Bryoxiphium norvegicum (Bridel) Mitten, J. Linnean Soc., Bot. 12: 580. 1869.

  • Phyllogonium norvegicum Bridel

    Plants 4--30 mm, 0.5--1.5 mm wide (not including the flaring distal subulate leaves). Leaves somewhat scale-like below; median leaves oblong-lancolate, rounded or nearly so, 1-2 mm, becoming apiculate to aristate; distal and gametoecial leaves 3--6 mm, long-subulate with more or less twisted, more or less hyaline, flexuous, smooth to spinose subula; costa ending a few cells below apex in proximal and median leaves, ending in subula of distal and gametoecial leaves, interior cells of homogeneous stereids, exterior layer thinner walled; abaxial lamella 1-6 cells high, sometimes lacking, usually developed best on subulate leaves, usually ending well above insertion; interior laminal cells 11--40 X 9--18 µm; marginal cells 14--60 X 3.5--7.0 µm. Seta ca. 2 mm; capsule ca. 1 mm. Spores 19--23 µm, slightly papillose.

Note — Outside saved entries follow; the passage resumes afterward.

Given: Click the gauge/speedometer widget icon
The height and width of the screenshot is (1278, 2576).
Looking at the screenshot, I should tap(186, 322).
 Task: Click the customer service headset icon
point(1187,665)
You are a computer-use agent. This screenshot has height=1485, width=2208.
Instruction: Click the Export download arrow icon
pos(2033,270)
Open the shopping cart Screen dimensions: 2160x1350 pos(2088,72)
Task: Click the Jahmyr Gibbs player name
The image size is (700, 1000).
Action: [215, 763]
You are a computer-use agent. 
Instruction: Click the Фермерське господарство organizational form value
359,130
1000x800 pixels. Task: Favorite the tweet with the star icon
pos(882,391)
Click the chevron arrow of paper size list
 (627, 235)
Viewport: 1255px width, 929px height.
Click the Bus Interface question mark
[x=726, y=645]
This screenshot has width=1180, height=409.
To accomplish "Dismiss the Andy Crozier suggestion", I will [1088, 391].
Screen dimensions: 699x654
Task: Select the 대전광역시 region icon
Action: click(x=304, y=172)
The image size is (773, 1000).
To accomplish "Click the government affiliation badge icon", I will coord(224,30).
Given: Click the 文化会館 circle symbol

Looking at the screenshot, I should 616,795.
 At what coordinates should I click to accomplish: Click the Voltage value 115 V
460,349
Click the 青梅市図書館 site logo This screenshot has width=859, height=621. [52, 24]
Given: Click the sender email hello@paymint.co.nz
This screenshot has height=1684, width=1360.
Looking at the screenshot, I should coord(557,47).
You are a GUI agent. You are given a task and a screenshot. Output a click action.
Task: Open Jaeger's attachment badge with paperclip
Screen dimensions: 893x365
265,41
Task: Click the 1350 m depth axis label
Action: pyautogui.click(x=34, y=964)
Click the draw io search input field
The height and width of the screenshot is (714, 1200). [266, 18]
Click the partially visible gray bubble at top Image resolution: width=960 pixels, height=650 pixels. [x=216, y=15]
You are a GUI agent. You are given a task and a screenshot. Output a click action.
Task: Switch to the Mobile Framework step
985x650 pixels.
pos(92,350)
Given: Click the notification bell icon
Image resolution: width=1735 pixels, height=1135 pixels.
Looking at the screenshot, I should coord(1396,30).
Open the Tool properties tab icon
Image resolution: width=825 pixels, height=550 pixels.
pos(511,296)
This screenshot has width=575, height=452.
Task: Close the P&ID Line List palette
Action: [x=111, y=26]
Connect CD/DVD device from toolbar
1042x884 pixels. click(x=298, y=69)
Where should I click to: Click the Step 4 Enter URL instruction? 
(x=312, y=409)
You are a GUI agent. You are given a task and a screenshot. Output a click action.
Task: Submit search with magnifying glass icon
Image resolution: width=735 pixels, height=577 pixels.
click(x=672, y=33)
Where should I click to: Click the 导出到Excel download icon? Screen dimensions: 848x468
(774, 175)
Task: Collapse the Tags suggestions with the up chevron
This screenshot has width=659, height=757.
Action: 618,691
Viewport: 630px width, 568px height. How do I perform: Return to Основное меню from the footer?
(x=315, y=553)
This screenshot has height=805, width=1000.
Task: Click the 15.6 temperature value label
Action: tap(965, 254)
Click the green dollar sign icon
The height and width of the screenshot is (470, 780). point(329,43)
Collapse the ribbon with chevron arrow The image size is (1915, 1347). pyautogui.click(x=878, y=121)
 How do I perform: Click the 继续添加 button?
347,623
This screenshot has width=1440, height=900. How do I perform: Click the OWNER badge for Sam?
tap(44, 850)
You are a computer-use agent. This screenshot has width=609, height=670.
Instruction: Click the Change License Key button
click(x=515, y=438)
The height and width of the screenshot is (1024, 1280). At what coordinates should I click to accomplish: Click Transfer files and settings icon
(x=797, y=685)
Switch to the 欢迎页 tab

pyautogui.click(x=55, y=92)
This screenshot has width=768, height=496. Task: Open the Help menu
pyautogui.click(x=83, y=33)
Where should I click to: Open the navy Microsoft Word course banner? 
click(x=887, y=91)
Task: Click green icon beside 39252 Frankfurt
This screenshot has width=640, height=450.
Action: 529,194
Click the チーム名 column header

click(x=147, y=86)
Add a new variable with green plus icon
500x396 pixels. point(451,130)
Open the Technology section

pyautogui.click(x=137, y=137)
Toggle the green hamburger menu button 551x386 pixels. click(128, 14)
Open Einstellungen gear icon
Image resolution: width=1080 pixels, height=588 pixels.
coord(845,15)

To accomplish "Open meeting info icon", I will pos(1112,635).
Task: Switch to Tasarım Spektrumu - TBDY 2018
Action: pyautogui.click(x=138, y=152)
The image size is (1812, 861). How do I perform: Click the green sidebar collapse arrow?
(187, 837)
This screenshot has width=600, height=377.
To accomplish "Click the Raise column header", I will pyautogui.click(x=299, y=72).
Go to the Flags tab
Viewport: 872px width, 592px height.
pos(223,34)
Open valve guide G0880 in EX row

    Capsules mature July. Usually on undersides of moist, shaded, sandstone ledges and cliffs, these occasionally calcareous and often overhanging streams, infrequently on bluffs and boulders of conglomerate, gneiss and quartzite, soil, and overturned tree bases; 50--2750 m; Greenland; Alaska, Ark., Ariz., Colo., Ind., Iowa, Ky., Minn., Mo., N.Mex., N.C., Ohio, Tenn., Wash., Wis.; Mexico; West Indies (Dominican Republic); Atlantic Islands (Iceland, Madeira); Asia (China; Japan, Korea; e Russia).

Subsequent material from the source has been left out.